Recently, the official website of the CDE shows that the marketing authorization application for Eli Lilly's new Alzheimer's medication, donanemab, has been accepted. Earlier, the NMPA had granted Donanemab breakthrough therapy designation for the treatment of early symptomatic Alzheimer's disease, including mild cognitive impairment due to Alzheimer's and mild Alzheimer's disease.
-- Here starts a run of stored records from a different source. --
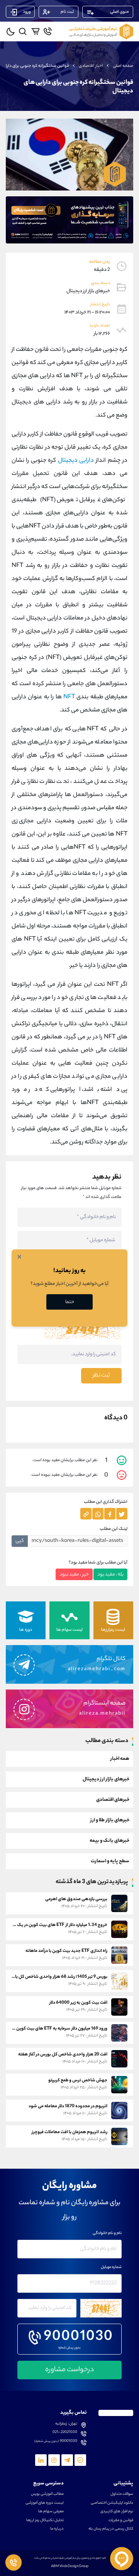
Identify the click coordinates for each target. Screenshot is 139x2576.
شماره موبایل (111, 2268)
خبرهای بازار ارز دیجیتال (106, 1779)
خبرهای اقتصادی (112, 1800)
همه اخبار (119, 1759)
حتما (69, 1302)
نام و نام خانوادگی (107, 2234)
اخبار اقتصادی (91, 66)
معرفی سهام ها (51, 2512)
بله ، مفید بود (110, 1574)
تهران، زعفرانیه (66, 2424)
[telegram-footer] (80, 2460)
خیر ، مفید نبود (74, 1574)
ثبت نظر (101, 1375)
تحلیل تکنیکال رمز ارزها (45, 2521)
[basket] (35, 31)
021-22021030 (65, 2433)
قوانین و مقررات (120, 2521)
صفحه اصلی (123, 66)
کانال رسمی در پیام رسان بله (110, 2529)
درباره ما (57, 2529)
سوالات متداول (121, 2494)
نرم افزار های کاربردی (116, 2512)
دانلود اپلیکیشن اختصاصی (112, 2503)
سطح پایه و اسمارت (110, 1861)
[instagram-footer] (54, 2460)
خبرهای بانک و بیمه (109, 1841)
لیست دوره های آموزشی (44, 2503)
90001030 (78, 2337)
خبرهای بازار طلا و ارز (109, 1820)
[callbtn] (13, 2562)
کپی (19, 1541)
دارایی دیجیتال (76, 461)
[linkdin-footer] (41, 2460)
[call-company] (48, 31)
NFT (69, 697)
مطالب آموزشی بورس (47, 2494)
Donanemab (also known as monoclonal antibody) is a drug under research by Eli Lilly. This drug binds to the N3pG subtype of β-amyloid protein (3pE-modified Aβ), which aids in the elimination of β-amyloid plaques in the brains of Alzheimer's patients, thus improving their symptoms and signs and slowing the progression of the disease. In May this year, Eli Lilly announced that the phase III TRAILBLAZER-ALZ 2 study of Donanemab in treating early symptomatic Alzheimer's disease (AD) patients reached its primary endpoint. The results showed that Donanemab significantly slowed cognitive decline in early symptomatic AD patients, with nearly half of the subjects (47%) not experiencing disease progression (defined as no decline in the clinical dementia rating) within a year, compared to 29% for the placebo group. Eli Lilly submitted a marketing authorization application for Donanemab to the FDA in the second quarter, seeking accelerated approval.
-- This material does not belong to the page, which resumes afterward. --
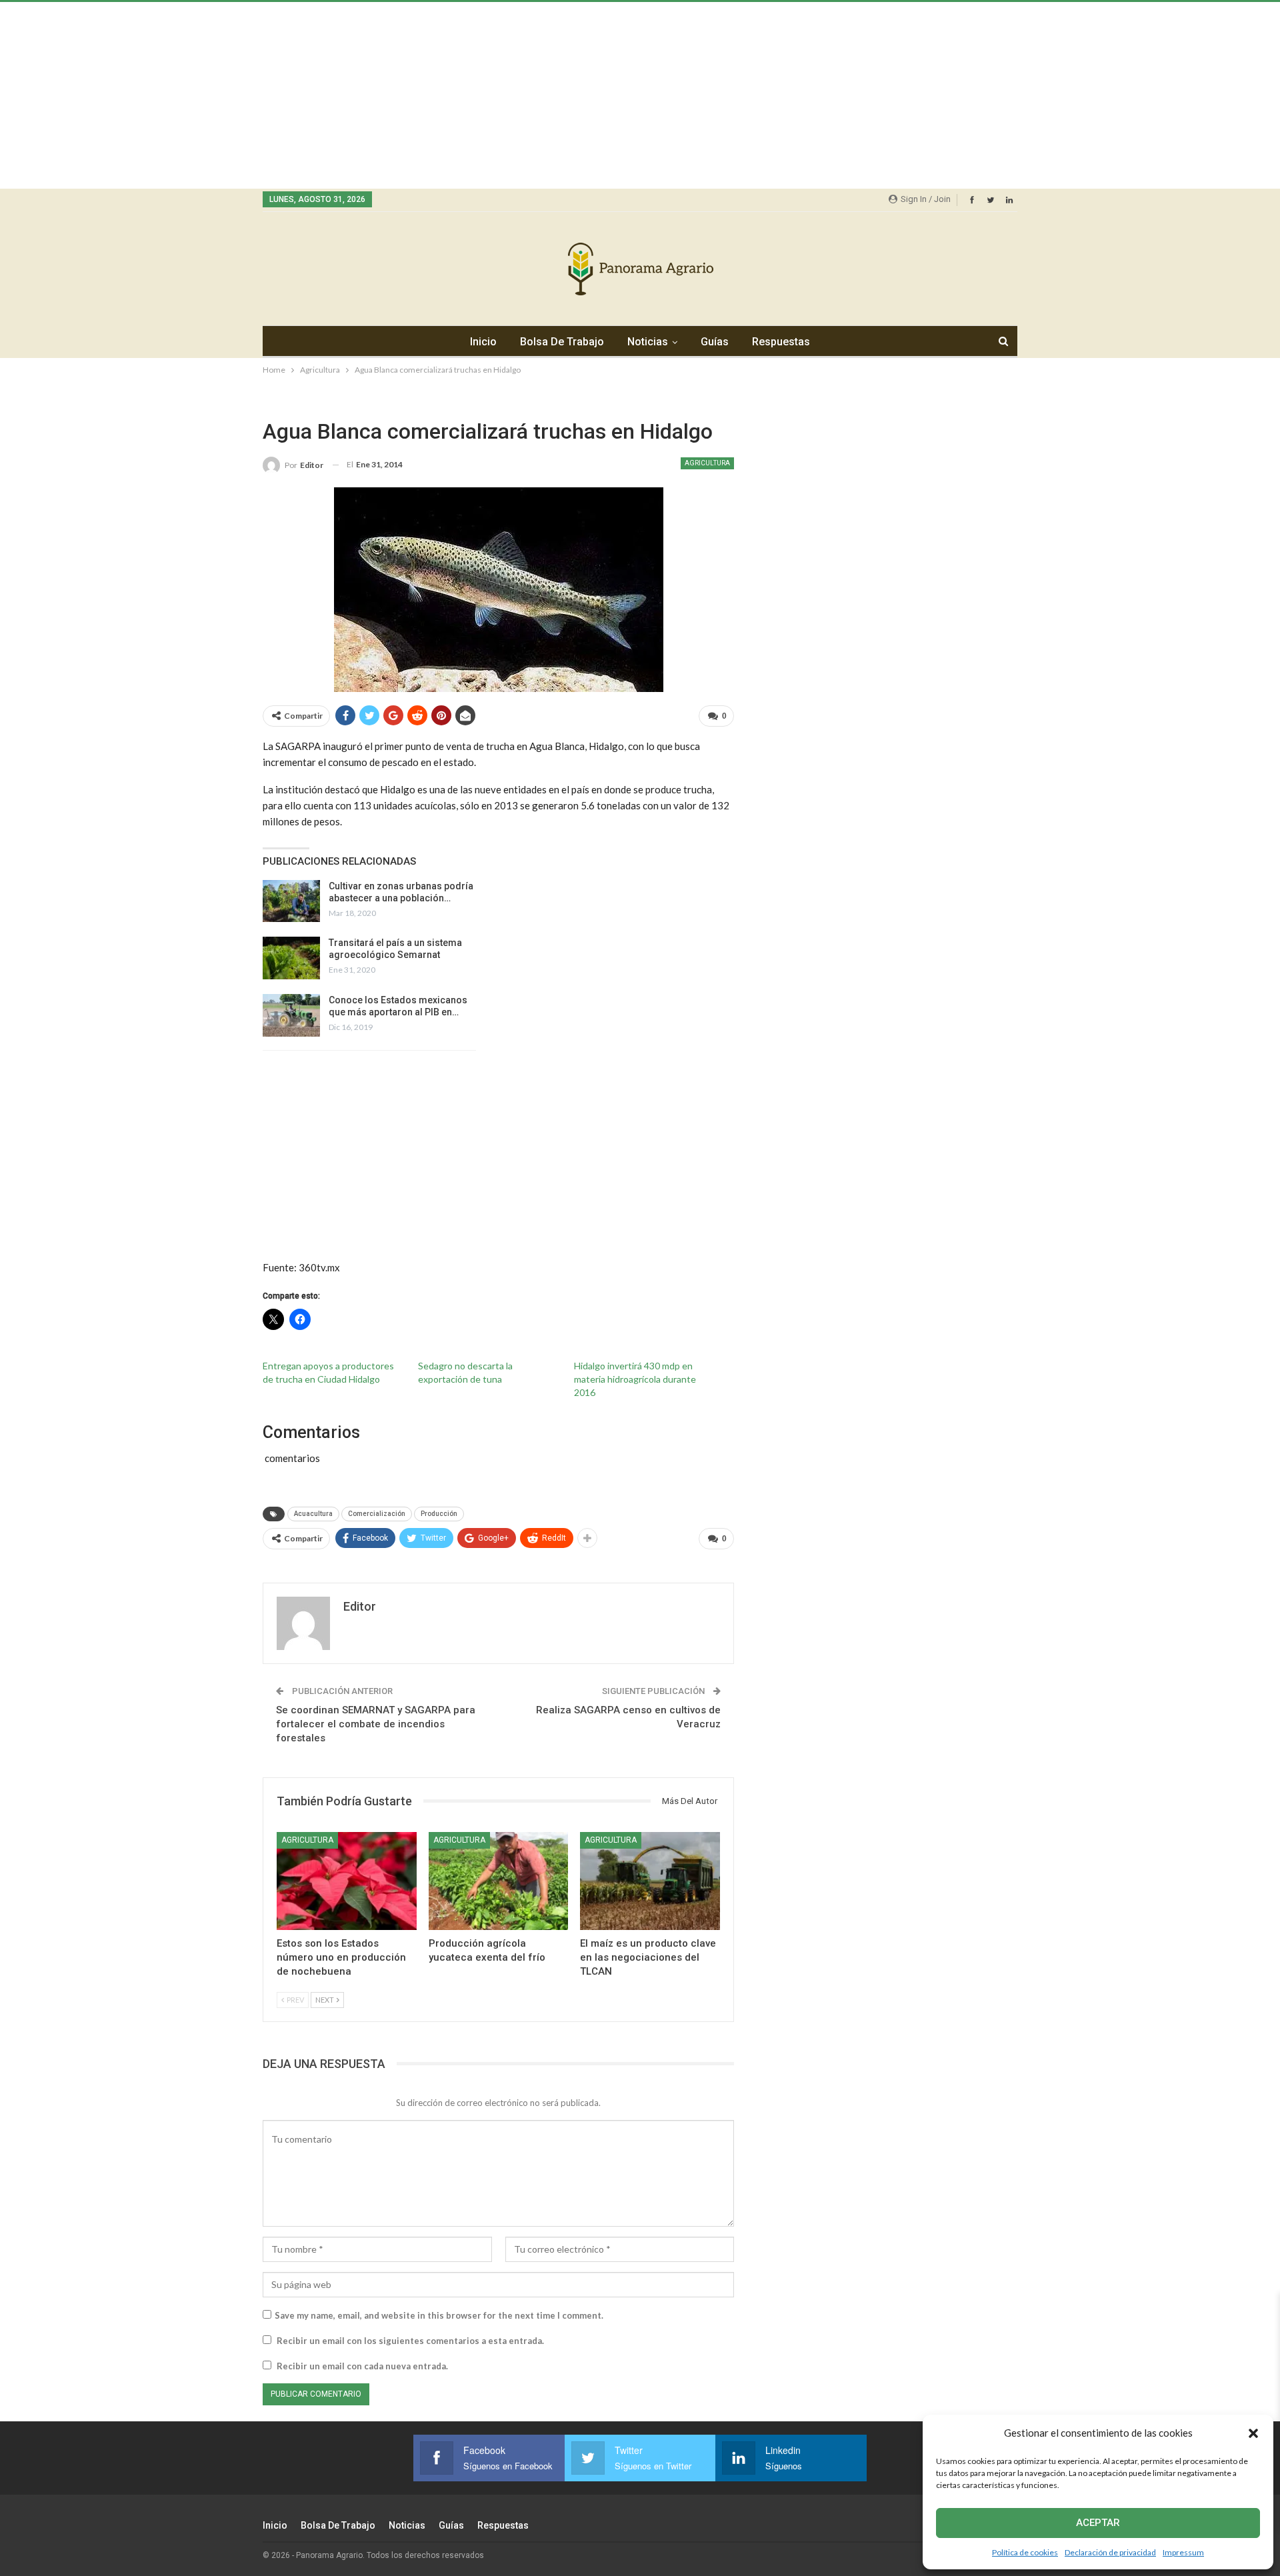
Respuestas (781, 341)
TRAILBLAZER-ALZ 2 is a randomized, double-blind, placebo-controlled Phase III clinical trial. The primary population (n=1182) consists of patients with an average tau protein level and evident AD clinical symptoms. The primary endpoint is the change in the score of the AD Composite Scale (iADRS) from baseline to 18 months, which assesses the patient's cognitive ability and daily living skills. Key secondary endpoints include the baseline and 18-month Clinical Dementia Rating Scale (CDR-SB), which assesses the patient's cognitive ability, the AD Collaborative Study Daily Living Skills Scale (ADCS iADL), and the AD cognition scale (ADAS-Cog13). The results showed that, compared with the placebo group, the rate of decline in the iADRS scores of patients treated with Donanemab slowed by 35% (p<0.0001); at 18 months, the CDR-SB scores of the Donanemab group decreased by 36% slower than those of the placebo group (p<0.0001); the ADCS iADL scores showed that at 18 months, the rate of disease progression in the Donanemab group was delayed by 40% (p<0.0001). Furthermore, Donanemab reduced the risk of the disease progressing to the next stage by 39% (HR=0.61; p<0.001).
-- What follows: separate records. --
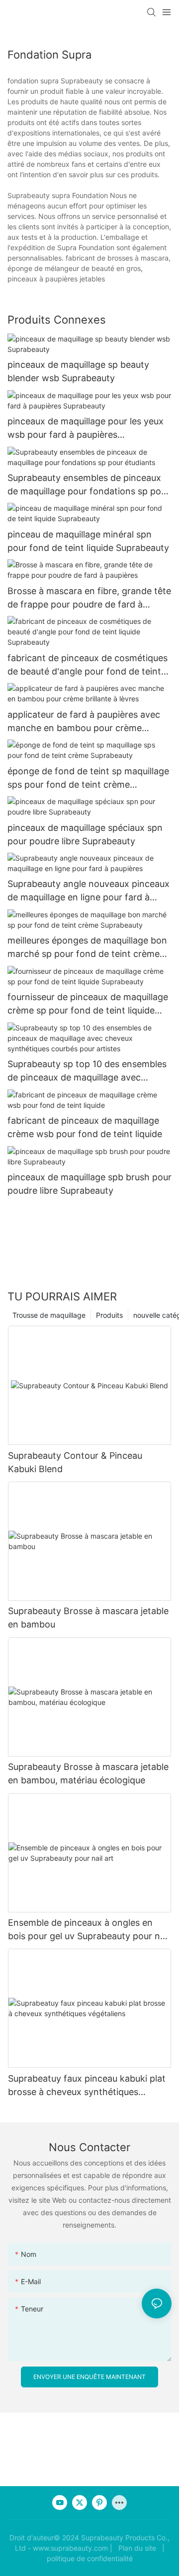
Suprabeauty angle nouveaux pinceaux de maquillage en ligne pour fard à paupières (88, 891)
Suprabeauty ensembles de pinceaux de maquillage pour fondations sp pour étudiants (88, 485)
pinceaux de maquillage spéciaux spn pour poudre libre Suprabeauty (85, 834)
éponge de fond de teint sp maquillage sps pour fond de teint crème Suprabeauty (88, 778)
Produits (109, 1315)
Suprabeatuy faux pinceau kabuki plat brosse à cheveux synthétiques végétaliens (87, 2086)
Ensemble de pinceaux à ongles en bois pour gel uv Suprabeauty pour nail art (88, 1930)
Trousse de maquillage (49, 1315)
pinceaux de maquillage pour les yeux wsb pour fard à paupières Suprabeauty (85, 428)
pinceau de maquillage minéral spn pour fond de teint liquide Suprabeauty (88, 541)
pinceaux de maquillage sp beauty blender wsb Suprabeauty (78, 371)
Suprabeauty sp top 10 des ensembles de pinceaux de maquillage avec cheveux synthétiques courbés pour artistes (87, 1071)
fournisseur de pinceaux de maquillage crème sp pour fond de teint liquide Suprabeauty (87, 1004)
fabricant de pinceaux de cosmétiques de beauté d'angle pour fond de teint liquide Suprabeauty (87, 665)
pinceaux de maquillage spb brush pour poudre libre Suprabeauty (89, 1184)
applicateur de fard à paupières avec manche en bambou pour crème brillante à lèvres (83, 722)
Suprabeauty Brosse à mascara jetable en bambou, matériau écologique (88, 1773)
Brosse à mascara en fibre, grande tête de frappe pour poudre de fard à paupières (89, 598)
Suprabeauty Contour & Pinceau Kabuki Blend (75, 1462)
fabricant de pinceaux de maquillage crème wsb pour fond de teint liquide (84, 1127)
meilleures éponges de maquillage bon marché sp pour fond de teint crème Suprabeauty (87, 947)
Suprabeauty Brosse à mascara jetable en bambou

According to information disclosed by the synapse database, as of November 1, 2023, there is one 3pE-modified Aβ targeted drug under investigation, with three expected indications, researched by three organizations, involved in 18 clinical trials, and covered by three patents. New GLP-1 class drugs and Donanemab are the core pillars supporting Eli Lilly's market value of $500 billion. Donanemab has significantly slowed cognitive and functional declines in early symptomatic Alzheimer's disease patients who are β-amyloid positive and reduced the risk of disease progression. Once approved, this drug is expected to be a blockbuster.